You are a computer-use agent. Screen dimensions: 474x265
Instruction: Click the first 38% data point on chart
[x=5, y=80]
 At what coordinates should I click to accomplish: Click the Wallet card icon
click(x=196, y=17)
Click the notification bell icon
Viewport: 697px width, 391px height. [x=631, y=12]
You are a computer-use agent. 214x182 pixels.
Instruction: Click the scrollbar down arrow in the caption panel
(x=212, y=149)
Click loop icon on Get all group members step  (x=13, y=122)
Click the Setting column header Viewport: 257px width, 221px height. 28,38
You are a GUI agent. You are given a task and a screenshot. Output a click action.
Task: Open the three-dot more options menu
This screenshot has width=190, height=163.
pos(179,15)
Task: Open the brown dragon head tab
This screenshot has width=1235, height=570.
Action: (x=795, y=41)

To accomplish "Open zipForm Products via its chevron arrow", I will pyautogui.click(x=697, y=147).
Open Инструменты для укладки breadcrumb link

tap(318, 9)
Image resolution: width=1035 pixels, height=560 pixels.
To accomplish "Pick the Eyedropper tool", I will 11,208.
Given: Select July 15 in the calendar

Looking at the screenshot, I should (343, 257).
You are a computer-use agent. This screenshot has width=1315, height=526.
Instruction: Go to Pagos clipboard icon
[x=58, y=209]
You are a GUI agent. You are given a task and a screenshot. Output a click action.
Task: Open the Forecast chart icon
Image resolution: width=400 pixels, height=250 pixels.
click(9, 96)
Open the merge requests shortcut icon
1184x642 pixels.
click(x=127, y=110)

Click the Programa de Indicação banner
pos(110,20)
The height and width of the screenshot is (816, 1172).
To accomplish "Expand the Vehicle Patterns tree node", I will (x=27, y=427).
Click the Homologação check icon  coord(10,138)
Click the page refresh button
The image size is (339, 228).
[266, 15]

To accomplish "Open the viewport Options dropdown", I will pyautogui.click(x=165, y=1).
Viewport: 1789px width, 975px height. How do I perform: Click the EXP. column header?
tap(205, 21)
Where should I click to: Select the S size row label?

====

GIVEN INSTRUCTION: Reproduce each of the rows above word for word, without changing any line.

REPLY TO THE EXERCISE:
You are a computer-use agent. Screen dimensions: 474x265
Instruction: Click the first 38% data point on chart
[x=5, y=80]
 At what coordinates should I click to accomplish: Click the Wallet card icon
click(x=196, y=17)
Click the notification bell icon
Viewport: 697px width, 391px height. [x=631, y=12]
You are a computer-use agent. 214x182 pixels.
Instruction: Click the scrollbar down arrow in the caption panel
(x=212, y=149)
Click loop icon on Get all group members step  (x=13, y=122)
Click the Setting column header Viewport: 257px width, 221px height. 28,38
You are a GUI agent. You are given a task and a screenshot. Output a click action.
Task: Open the three-dot more options menu
This screenshot has width=190, height=163.
pos(179,15)
Task: Open the brown dragon head tab
This screenshot has width=1235, height=570.
Action: (x=795, y=41)

To accomplish "Open zipForm Products via its chevron arrow", I will pyautogui.click(x=697, y=147).
Open Инструменты для укладки breadcrumb link

tap(318, 9)
Image resolution: width=1035 pixels, height=560 pixels.
To accomplish "Pick the Eyedropper tool", I will 11,208.
Given: Select July 15 in the calendar

Looking at the screenshot, I should (343, 257).
You are a computer-use agent. This screenshot has width=1315, height=526.
Instruction: Go to Pagos clipboard icon
[x=58, y=209]
You are a GUI agent. You are given a task and a screenshot. Output a click action.
Task: Open the Forecast chart icon
Image resolution: width=400 pixels, height=250 pixels.
click(9, 96)
Open the merge requests shortcut icon
1184x642 pixels.
click(x=127, y=110)

Click the Programa de Indicação banner
pos(110,20)
The height and width of the screenshot is (816, 1172).
To accomplish "Expand the Vehicle Patterns tree node", I will (x=27, y=427).
Click the Homologação check icon  coord(10,138)
Click the page refresh button
The image size is (339, 228).
[266, 15]

To accomplish "Open the viewport Options dropdown", I will pyautogui.click(x=165, y=1).
Viewport: 1789px width, 975px height. How do I perform: Click the EXP. column header?
tap(205, 21)
Where should I click to: Select the S size row label?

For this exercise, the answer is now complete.